[Listed entries Boundary: Start]

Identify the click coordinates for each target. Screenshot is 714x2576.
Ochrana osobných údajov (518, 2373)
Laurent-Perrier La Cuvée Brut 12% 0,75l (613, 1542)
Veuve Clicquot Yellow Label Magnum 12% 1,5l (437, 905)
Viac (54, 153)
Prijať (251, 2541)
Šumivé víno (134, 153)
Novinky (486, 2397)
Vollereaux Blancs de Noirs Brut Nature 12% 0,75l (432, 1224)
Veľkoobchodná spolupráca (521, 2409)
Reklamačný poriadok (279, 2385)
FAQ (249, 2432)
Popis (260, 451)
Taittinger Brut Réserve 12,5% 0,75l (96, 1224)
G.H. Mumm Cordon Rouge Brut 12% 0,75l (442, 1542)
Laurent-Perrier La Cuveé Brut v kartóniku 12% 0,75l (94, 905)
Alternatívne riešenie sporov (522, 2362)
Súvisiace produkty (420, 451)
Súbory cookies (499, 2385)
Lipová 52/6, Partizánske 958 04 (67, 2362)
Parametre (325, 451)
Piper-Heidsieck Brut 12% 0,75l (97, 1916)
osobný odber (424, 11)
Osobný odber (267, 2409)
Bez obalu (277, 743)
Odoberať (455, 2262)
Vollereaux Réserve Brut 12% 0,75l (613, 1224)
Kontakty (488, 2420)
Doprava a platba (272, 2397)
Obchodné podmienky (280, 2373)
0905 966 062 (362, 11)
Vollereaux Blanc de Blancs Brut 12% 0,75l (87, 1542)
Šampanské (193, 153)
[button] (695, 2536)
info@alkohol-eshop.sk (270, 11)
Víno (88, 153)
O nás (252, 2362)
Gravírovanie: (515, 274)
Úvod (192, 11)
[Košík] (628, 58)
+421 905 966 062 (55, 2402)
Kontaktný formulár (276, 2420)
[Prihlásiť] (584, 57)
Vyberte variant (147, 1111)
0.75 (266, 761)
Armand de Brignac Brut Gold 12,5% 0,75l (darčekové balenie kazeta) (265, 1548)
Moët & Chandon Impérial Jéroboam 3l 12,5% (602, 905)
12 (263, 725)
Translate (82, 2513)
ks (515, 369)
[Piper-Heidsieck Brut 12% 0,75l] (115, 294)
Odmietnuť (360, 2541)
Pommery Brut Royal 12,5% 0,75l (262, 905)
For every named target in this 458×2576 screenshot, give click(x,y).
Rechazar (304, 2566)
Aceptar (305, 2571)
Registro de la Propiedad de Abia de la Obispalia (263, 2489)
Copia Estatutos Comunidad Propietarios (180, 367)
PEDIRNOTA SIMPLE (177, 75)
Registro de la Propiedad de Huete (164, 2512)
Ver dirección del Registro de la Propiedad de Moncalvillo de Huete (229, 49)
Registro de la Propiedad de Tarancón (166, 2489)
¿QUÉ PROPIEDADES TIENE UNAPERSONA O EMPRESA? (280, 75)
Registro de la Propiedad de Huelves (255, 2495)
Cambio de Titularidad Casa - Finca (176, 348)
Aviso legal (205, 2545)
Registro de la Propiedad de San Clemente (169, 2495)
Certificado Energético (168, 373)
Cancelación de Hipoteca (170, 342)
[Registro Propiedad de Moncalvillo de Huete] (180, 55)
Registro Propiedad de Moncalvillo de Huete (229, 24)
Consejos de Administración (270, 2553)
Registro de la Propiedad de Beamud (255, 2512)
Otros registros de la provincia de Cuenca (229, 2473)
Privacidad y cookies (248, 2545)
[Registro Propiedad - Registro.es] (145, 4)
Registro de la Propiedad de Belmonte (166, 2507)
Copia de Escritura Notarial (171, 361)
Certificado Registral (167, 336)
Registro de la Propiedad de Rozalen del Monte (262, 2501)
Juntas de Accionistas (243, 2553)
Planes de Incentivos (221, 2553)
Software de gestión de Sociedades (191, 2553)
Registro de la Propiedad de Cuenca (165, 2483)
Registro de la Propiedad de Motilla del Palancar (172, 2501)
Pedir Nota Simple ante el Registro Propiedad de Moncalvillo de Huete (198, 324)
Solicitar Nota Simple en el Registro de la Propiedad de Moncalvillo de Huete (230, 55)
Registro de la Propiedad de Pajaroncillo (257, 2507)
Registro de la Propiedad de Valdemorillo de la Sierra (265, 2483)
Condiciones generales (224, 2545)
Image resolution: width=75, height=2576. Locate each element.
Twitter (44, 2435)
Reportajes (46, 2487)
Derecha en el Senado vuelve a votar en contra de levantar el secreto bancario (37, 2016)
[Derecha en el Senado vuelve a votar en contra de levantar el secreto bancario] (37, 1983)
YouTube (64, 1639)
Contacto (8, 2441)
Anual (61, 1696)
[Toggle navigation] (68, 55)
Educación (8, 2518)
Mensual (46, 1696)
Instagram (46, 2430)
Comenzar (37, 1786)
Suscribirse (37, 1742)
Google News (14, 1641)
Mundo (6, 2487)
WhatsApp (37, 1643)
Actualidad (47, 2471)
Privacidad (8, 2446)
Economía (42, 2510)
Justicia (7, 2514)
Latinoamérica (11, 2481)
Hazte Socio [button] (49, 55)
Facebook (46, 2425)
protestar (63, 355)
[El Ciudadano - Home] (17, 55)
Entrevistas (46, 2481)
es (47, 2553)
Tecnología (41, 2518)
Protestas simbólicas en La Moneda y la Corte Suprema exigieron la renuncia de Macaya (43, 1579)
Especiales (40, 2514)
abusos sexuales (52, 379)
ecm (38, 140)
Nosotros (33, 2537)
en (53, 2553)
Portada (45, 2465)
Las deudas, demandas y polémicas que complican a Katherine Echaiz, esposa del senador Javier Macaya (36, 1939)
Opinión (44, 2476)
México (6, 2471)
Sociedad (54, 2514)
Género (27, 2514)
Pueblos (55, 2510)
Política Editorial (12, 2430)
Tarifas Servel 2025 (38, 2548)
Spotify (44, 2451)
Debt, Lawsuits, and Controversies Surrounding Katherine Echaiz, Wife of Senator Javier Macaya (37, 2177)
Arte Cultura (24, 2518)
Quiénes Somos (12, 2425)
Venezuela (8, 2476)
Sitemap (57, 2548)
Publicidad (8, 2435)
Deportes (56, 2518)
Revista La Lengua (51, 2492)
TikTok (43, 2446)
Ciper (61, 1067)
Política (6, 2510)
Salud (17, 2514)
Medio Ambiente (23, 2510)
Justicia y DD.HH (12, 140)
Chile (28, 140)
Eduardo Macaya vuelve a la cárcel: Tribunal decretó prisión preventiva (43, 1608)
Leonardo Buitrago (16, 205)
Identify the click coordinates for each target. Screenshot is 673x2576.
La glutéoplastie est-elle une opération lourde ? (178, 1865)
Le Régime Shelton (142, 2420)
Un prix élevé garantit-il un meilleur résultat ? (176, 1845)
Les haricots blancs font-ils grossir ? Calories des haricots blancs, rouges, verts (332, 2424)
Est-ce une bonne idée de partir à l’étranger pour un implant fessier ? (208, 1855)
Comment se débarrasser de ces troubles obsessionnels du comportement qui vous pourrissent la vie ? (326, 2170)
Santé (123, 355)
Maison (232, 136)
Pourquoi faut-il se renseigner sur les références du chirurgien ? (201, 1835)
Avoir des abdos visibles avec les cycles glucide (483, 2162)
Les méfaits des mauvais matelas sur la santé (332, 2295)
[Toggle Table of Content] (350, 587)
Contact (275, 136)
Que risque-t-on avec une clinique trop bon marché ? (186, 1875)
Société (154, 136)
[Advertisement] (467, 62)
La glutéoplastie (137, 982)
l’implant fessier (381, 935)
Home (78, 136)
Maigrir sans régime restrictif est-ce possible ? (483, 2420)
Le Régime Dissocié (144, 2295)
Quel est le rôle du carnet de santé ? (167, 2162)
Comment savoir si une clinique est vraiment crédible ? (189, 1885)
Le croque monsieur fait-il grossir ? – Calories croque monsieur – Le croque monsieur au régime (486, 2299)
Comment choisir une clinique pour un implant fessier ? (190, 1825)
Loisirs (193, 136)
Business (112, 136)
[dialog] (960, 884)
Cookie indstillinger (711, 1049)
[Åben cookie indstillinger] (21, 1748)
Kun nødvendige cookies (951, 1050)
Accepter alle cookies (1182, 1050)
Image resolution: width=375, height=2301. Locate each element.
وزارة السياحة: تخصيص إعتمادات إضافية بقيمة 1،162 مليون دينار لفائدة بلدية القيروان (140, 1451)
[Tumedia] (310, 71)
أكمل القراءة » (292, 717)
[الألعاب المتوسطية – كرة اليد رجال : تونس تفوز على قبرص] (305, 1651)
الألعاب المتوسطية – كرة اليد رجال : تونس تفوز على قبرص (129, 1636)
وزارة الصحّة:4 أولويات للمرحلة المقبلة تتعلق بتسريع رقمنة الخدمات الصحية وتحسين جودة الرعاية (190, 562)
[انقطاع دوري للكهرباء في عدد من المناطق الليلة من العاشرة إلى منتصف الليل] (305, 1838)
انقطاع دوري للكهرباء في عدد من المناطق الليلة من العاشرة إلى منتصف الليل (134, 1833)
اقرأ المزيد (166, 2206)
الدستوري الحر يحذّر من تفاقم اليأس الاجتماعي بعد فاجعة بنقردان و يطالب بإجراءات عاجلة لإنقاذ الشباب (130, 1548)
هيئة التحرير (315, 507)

[Listed entries Boundary: End]

Task item — Give exactly the lines from the one with "[Åben cookie indstillinger] (21, 1748)" to the end of the entries, nothing before them.

Solution to the problem —
[Åben cookie indstillinger] (21, 1748)
Kun nødvendige cookies (951, 1050)
Accepter alle cookies (1182, 1050)
Image resolution: width=375, height=2301. Locate each element.
وزارة السياحة: تخصيص إعتمادات إضافية بقيمة 1،162 مليون دينار لفائدة بلدية القيروان (140, 1451)
[Tumedia] (310, 71)
أكمل القراءة » (292, 717)
[الألعاب المتوسطية – كرة اليد رجال : تونس تفوز على قبرص] (305, 1651)
الألعاب المتوسطية – كرة اليد رجال : تونس تفوز على قبرص (129, 1636)
وزارة الصحّة:4 أولويات للمرحلة المقبلة تتعلق بتسريع رقمنة الخدمات الصحية وتحسين جودة الرعاية (190, 562)
[انقطاع دوري للكهرباء في عدد من المناطق الليلة من العاشرة إلى منتصف الليل] (305, 1838)
انقطاع دوري للكهرباء في عدد من المناطق الليلة من العاشرة إلى منتصف الليل (134, 1833)
اقرأ المزيد (166, 2206)
الدستوري الحر يحذّر من تفاقم اليأس الاجتماعي بعد فاجعة بنقردان و يطالب بإجراءات عاجلة لإنقاذ الشباب (130, 1548)
هيئة التحرير (315, 507)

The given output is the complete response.